Un point de vue similaire a été développé par Brandtstädter et ses collègues (par exemple, Brandtstädter et Renner 1990) dans leur modèle d’assimilation et d’accommodation. Selon ce modèle, les gens utilisent deux formes complémentaires d’adaptation pour obtenir une correspondance entre l’état de développement réel et l’état de développement souhaité, l’assimilation et l’accommodation. L’assimilation désigne un mode d’adaptation actionnel qui se caractérise par la poursuite tenace de ses objectifs en modifiant l’environnement en fonction des buts personnels. L’accommodation fait référence à un mode d’adaptation non intentionnel et inconscient, à savoir l’ajustement flexible des objectifs. L’accommodation comprend le changement, la dévalorisation ou l’abandon des objectifs personnels ou la diminution du niveau des aspirations pour s’adapter à l’environnement. Selon Brandtstädter, les gens utilisent d’abord des stratégies d’assimilation pour combler le décalage entre l’état réel et les objectifs personnels. Lorsque les tentatives d’assimilation échouent, un passage progressif au mode accommodatif se produit, d’abord en investissant des activités supplémentaires liées aux objectifs, puis en engageant des aides externes ou des systèmes de soutien et, enfin, en ajustant les normes ou même en se désengageant des objectifs.

Les trois modèles rapportés ci-dessus convergent dans l’importance qu’ils accordent aux objectifs et aux processus motivationnels en tant qu’éléments constitutifs de la gestion de la vie. De plus, ces modèles suggèrent que les processus clés de la gestion de la vie tout au long de la vie résident dans l’adaptation aux écologies de développement par une sélection orientée vers les opportunités, un investissement ciblé des ressources et une compensation des pertes.

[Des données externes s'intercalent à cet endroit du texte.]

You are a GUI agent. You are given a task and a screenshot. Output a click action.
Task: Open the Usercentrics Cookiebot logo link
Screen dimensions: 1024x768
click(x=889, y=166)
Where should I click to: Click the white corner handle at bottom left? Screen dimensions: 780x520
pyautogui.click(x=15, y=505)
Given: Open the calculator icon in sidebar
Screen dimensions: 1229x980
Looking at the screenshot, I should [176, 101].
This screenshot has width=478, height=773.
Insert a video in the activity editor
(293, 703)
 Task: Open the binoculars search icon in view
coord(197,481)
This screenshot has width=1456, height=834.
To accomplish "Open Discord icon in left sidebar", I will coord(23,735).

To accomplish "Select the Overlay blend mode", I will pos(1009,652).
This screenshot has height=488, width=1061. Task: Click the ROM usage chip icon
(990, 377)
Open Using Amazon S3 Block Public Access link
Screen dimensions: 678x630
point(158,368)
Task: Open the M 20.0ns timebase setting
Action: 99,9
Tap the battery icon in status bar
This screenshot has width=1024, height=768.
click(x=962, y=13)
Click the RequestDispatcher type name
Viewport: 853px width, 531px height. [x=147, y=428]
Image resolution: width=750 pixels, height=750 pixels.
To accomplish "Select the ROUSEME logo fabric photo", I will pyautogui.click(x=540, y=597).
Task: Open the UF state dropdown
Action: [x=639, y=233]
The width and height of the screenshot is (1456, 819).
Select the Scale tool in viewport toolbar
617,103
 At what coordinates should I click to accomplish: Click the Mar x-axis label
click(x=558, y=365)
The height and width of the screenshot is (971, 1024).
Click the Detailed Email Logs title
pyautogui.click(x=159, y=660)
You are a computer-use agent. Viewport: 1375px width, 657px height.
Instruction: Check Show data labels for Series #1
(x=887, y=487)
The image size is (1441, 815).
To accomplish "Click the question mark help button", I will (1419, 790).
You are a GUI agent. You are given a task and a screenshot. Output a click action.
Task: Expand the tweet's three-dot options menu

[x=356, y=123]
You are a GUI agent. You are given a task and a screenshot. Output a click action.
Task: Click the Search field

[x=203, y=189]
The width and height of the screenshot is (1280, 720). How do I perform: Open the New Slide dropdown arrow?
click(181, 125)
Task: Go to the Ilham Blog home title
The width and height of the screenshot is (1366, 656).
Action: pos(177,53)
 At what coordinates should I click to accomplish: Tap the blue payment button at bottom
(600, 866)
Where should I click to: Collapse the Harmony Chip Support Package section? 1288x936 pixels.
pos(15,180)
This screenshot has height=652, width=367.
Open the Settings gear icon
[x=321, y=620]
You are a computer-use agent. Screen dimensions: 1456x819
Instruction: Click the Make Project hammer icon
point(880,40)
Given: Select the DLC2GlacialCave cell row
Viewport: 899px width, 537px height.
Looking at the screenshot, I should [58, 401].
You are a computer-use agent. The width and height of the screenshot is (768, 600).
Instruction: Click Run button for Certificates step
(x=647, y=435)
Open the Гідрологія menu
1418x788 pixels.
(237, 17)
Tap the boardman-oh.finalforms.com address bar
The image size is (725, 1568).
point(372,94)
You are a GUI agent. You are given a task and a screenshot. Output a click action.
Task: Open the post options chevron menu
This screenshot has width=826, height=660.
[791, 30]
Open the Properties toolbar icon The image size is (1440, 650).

Les changements liés à l’âge dans la disponibilité et l’efficacité des ressources nécessitent l’utilisation flexible de stratégies liées aux objectifs. D’abord très positif de l’enfance au début de l’âge adulte, le rapport entre les gains et les pertes devient moins favorable avec l’âge. Ainsi, avec l’âge, les individus doivent allouer plus de ressources au maintien du fonctionnement et à la compensation des pertes qu’à la croissance (Staudinger et al. 1995). La gestion de la vie, suivant ces modèles, englobe l’optimisation du potentiel de développement et la compensation simultanée des pertes.